Question

Gam format specification

0

Entering edit mode

3 days ago

guntul ▴ 40

Hi everyone, I am dealing with gam file format and trying to understand its structure. I convert my gam files to JSON using vg. I don't exactly understand how the fields work. In vg file format page, the only source I could find, does not give information about the fields. I want to extract the read sequence, alignment position in the reference, cigar string, or equivalent matching details. Which fields are mandatory so I can rely on that name in the code segment? Two of the examples from my files are

{"fragment": [{"length": "-567", "name": "chr22"}], "fragment_length_distribution": "1927:443.135:148.44:0:1", "fragment_prev": {"name": "ERR903030.252281075 "}, "fragment_score": 51.0, "identity": 0.98412698412698407, "mapping_quality": 60, "name": "ERR903030.252281075 ", "path": {"mapping": [{"edit": [{"from_length": 17, "to_length": 17}], "position": {"node_id": "89533395", "offset": "15"}, "rank": "1"}, {"edit": [{"from_length": 32, "to_length": 32}], "position": {"node_id": "89533396"}, "rank": "2"}, {"edit": [{"from_length": 25, "to_length": 25}, {"from_length": 1, "sequence": "C", "to_length": 1}, {"from_length": 6, "to_length": 6}], "position": {"node_id": "89533397"}, "rank": "3"}, {"edit": [{"from_length": 32, "to_length": 32}], "position": {"node_id": "89533398"}, "rank": "4"}, {"edit": [{"from_length": 12, "to_length": 12}, {"from_length": 1, "sequence": "C", "to_length": 1}], "position": {"node_id": "89533399"}, "rank": "5"}]}, "quality": "HiAfISIiEB8PJB8PHQ8lIR0ODg4bJB8PDg8YJCYYIiYgHQ4bDg4OGw4ZDiIiISYmDhkZGR8PDxkiDiQPDyQPHyMOIh4YIg4OGQ4OGQ4YDg4iIiYbIiMiDw0iGiIaJiEODhkWDQ0XFR8NIiMiFSMNFQ0ZHxcODRciIgICAgIC", "refpos": [{"name": "chr22", "offset": "17119477"}], "score": 126, "sequence": "TCCCTGAGGTGGTGGCGGAGGTGGTGGAGGGGCGGAGGGCGGAGCACCGTAGCCCCCTCTGGCCCGACTCGGGGCGGCCCGATTGCCCCGGTCCCAGCAGCCCTCCAGGGCCTCCAGGCCCCGGCC", "time_used": 1221.0}

and

{"identity": 0.90000000000000002, "mapping_quality": 60, "name": "SRR24940081.1.1 M06097:87:000000000-L2HVL:1:1101:14851:1604 length=219", "path": {"mapping": [{"edit": [{"from_length": 2, "to_length": 2}, {"from_length": 1, "sequence": "C", "to_length": 1}, {"from_length": 16, "to_length": 16}, {"from_length": 1, "sequence": "A", "to_length": 1}], "position": {"name": "1452", "node_id": "1452", "offset": "9208"}}]}, "query_position": 96, "score": 2, "sequence": "TACTAATAAAATATGATGTA"}

pangenome gam vg • 192 views

ADD COMMENT • link updated 2 days ago by Jouni Sirén ▴ 470 • written 3 days ago by guntul ▴ 40

score 2 · Answer 1 · 2024-11-22

The GAM format is essentially a concatenation of protobuf messages. See the definition of Alignment.
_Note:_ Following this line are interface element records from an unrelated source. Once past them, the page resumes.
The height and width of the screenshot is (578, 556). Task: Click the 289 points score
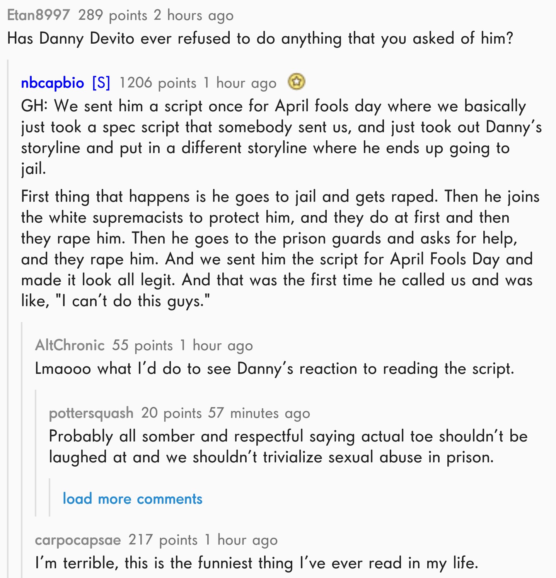[x=113, y=15]
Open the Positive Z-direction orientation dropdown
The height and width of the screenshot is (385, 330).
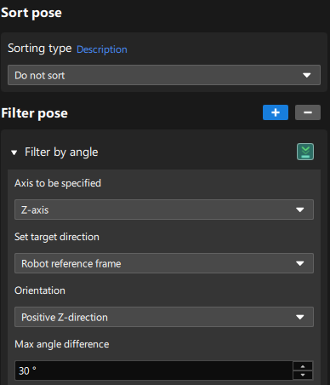click(164, 317)
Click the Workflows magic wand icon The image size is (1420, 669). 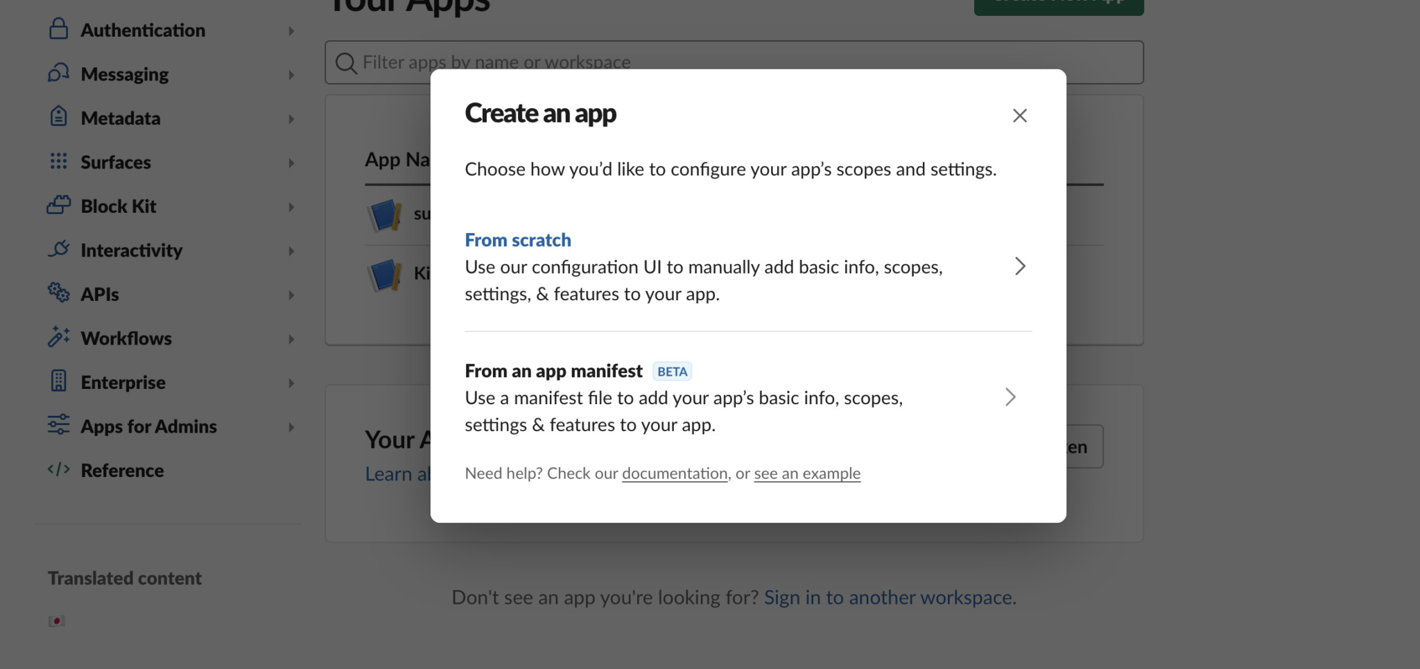[59, 338]

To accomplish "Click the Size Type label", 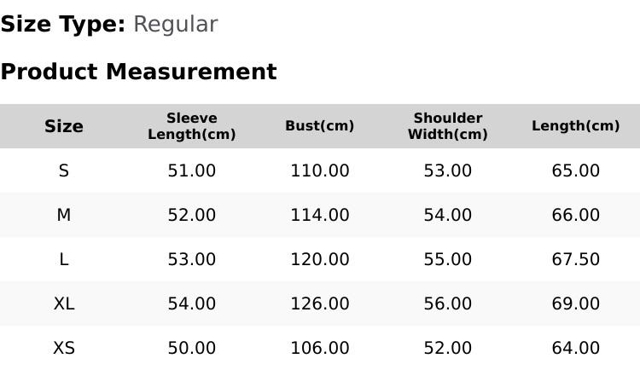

All fields are technically optional, but some are more important than the others:

name and sequence describe the read.
path and query_position describe the alignment.
score and mapping_quality are the basic estimates of the quality of the alignment.

Then:

A path is a sequence of mappings.
A mapping consists of a graph position (the starting position of the mapping), a sequence of edits, and a rank (which is redundant), and it describes the alignment between a part of the read and (a part of) a node.
Graph positions consist of a node identifier, a flag telling if we are on the reverse strand, and an offset within the node.
Each edit consists of a length in the target/reference (from_length), a length in the query/read (to_length), and possibly the corresponding part of the query sequence.
If there are no edits, the mapping is assumed to be a match from the starting position until the end of the node or the read.

Offsets are generally 0-based. And because this is protobuf, fields with empty values ("", 0, 0.0, or false) will be missing.